Na gestão passada, a direção da Radiobrás implantou o Comitê de Qualidade Editorial, responsável pelo programa que foi ancorado em três pontos: qualidade da produção jornalística, qualidade dos profissionais envolvidos e qualidade das posturas éticas. Esse programa estimulou a formulação de planos editoriais dos veículos da empresa, nos quais foram pactuados com os profissionais os objetivos, as diretrizes, as metas e o funcionamento do processo de produção jornalística, entre outras medidas.

Para acompanhamento da execução dos planos, a assessoria técnica do Comitê realizou mais de 140 leituras críticas de matérias que foram ao ar por todos os veículos da Radiobrás, durante três anos. Este ouvidor foi responsável por elas, ao lado de outros profissionais que foram se somando à equipe.

Periodicamente, o Comitê de Qualidade Editorial reunia-se com as chefias dos veículos para analisar os problemas e debater soluções. Desse processo decorreram muitas das mudanças estruturais e funcionais verificadas nos últimos anos. Dele também decorreu a produção do Manual de Jornalismo da Radiobrás, depois de mais de 30 anos de funcionamento da empresa sem um instrumento que orientasse a sua produção jornalística.

Com base em todo esse arcabouço teórico e na experiência acumulada, o controle de qualidade atualmente é exercido da maneira mais democrática e participativa possível – é o público que faz a leitura crítica e aponta os erros, via Ouvidoria.

A princípio, esse tipo de controle causou certo espanto nas redações.

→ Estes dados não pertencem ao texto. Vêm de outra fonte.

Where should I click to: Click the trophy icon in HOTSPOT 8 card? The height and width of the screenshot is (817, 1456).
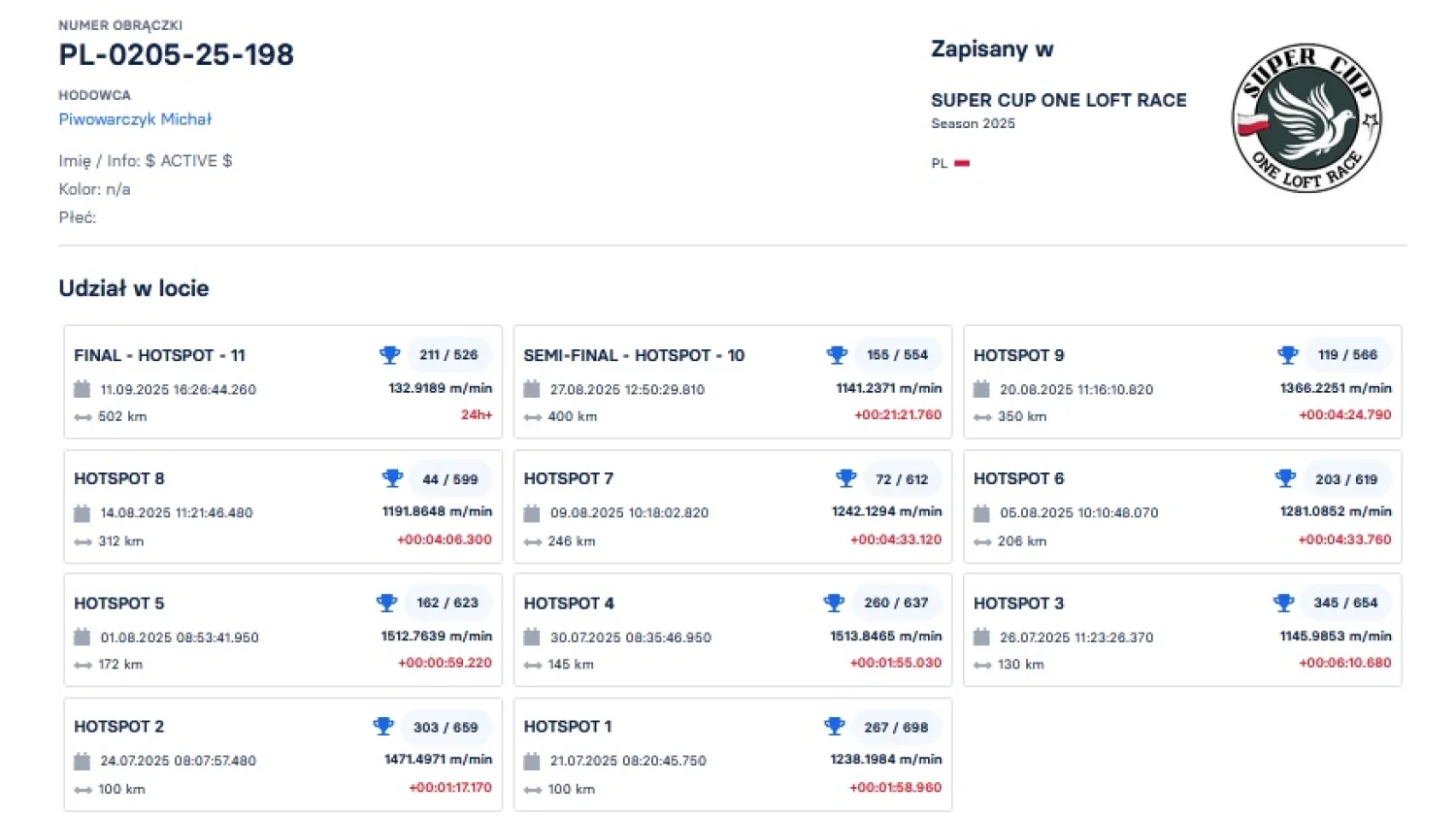(x=392, y=478)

Os jornalistas passaram a se sentir vigiados, não pela Ouvidoria, mas pelo cidadão, que ganhou voz, que passou de receptor a emissor de informação sobre a qualidade do jornalismo. Com o tempo, os profissionais viram que o objetivo da atuação da Ouvidoria não era expor ou crucificar ninguém, e sim corrigir os rumos dos processos e ajudar a aperfeiçoar o fazer jornalístico com base na opinião e das necessidades de quem recebe a informação.

O objetivo desse controle continua sendo melhorar a qualidade da informação. Para isso, a Ouvidoria tem agido no sentido de ajudar os gestores dos veículos a detectar problemas e encontrar soluções, talvez não na velocidade e na intensidade que o público espera e a que tem direito.

Mudanças são processos dolorosos, atingem interesses e podem gerar reações imprevisíveis. Mas de modo geral a colaboração e a disposição para que elas ocorram têm sido a marca das redações da Radiobrás, estimuladas pela direção da empresa.

No caso da Agência Brasil, a velocidade com que ela tem respondido às demandas do leitor, quando ele tem razão, mostra disposição em buscar o aprimoramento da qualidade da informação. Os 104’erramos’, publicados assim que foram constatados os erros devem ser considerados um sinal de honestidade e respeito para com o público leitor.

Porém, corrigir as causas desses erros é uma atitude que demanda muito mais que boa vontade, disposição e honestidade. Às vezes, requer medidas corretivas profundas, revisão de posturas e mudança de cultura.

A vigilância de leitores como José Altair e Ademar Henrique Bellini ajudam a fazer o controle de qualidade editorial da Agência Brasil. Vontade de acertar todos tem. Já condições para não errar ou não publicar matérias com erros depende de muitos fatores que vão além da vontade dos profissionais. Esses fatores continuam sendo perseguidos. Deles depende a credibilidade da informação de uma empresa pública de comunicação.